#### What to work on:
Copy out every line of the listing in which "width" appears.

#### Records provided:
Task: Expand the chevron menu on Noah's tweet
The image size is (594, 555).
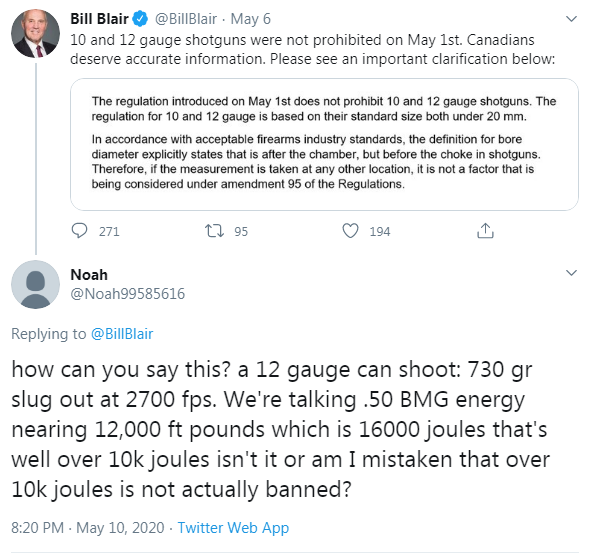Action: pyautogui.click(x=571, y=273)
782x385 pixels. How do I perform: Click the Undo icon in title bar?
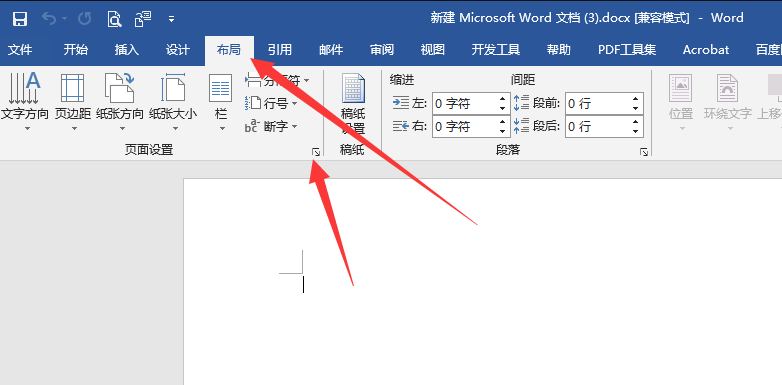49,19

==

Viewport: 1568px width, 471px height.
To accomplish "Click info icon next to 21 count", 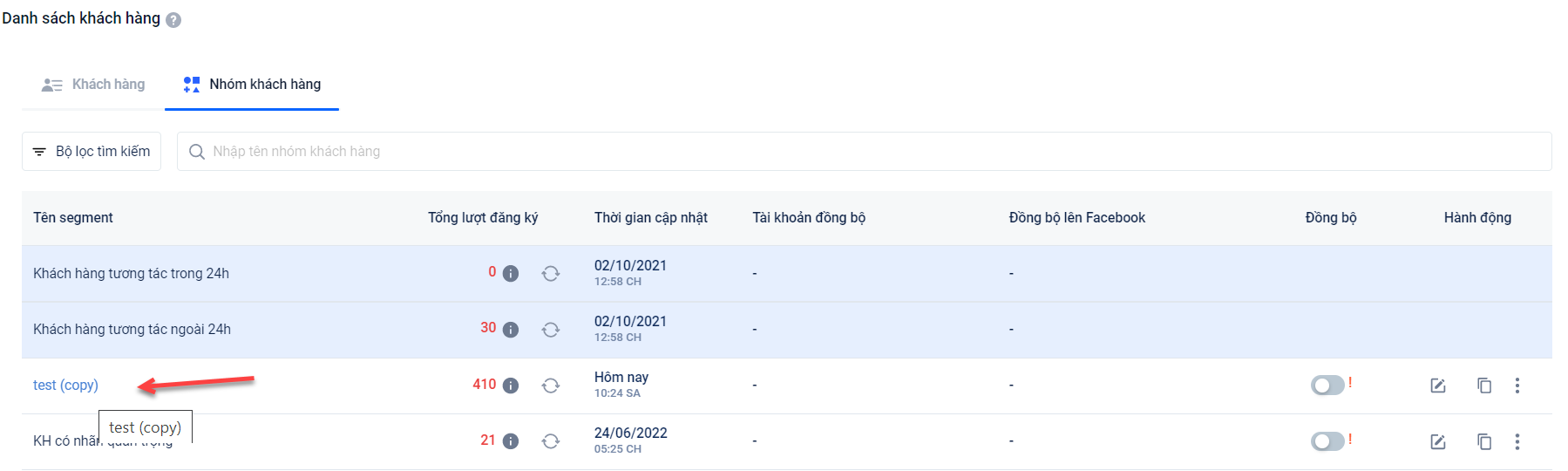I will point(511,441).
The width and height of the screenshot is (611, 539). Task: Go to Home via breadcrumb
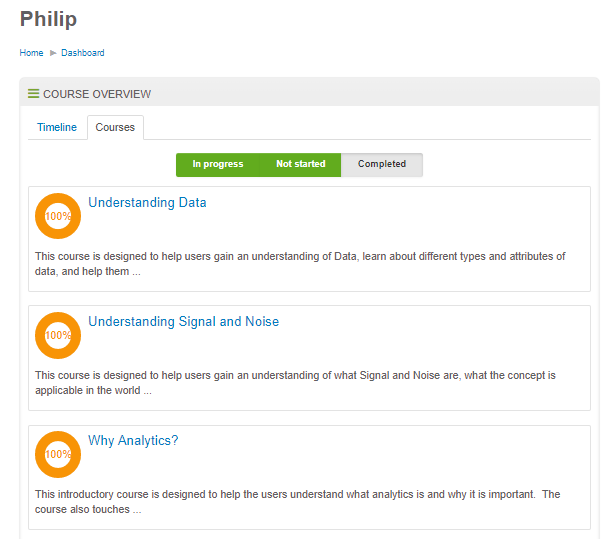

#### Answer box:
Viewport: 1568px width, 471px height.
The width and height of the screenshot is (611, 539). Task: Go to Home via breadcrumb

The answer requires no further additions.